TASK DESCRIPTION:
Could you show each line of the records that contains the word "Given"?

===== EXERCISE DATA

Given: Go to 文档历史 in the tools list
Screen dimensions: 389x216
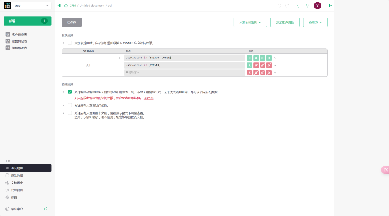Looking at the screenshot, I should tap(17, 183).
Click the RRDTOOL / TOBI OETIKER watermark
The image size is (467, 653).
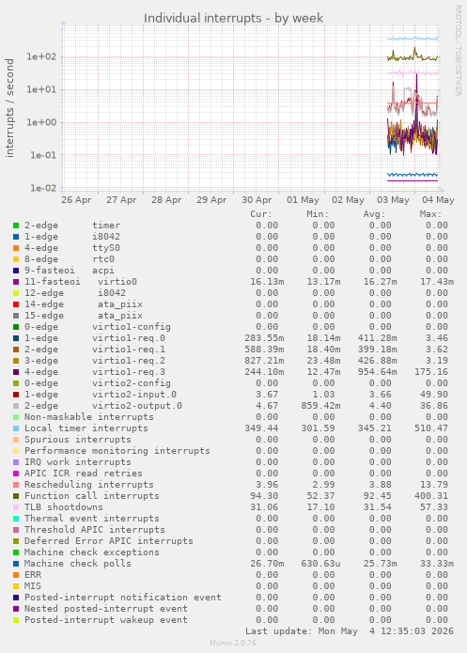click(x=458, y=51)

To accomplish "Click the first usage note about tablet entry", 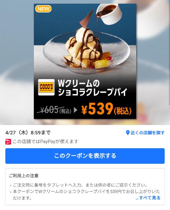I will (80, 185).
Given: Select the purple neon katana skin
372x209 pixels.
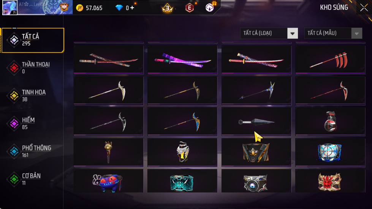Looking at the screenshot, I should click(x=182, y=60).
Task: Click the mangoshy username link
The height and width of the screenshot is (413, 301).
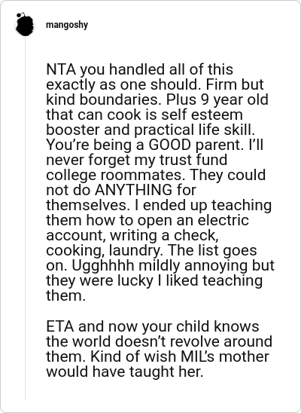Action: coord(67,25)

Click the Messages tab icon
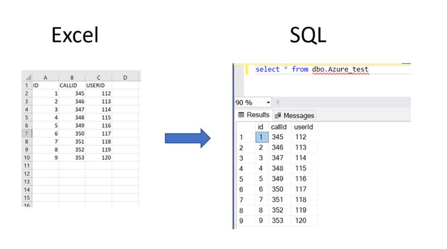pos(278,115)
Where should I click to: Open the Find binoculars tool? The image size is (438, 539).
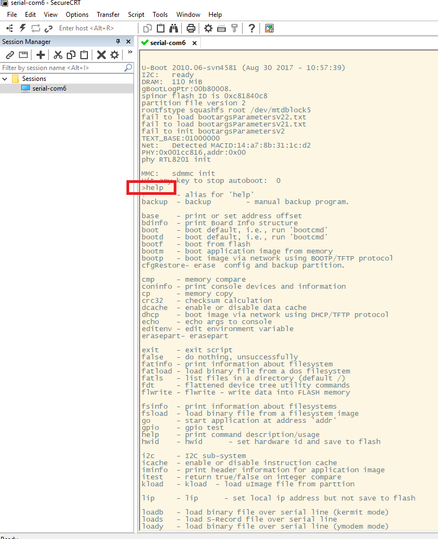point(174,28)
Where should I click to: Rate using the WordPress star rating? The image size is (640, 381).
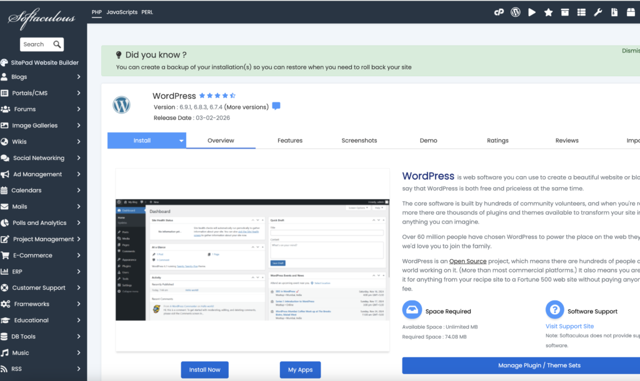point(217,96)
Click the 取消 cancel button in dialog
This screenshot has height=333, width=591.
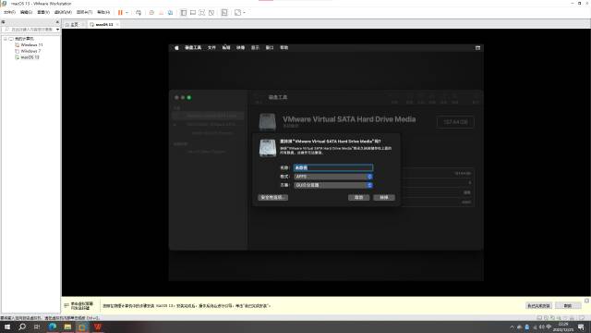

==========

REPLY:
Given: Go to 文档历史 in the tools list
Given: Select the purple neon katana skin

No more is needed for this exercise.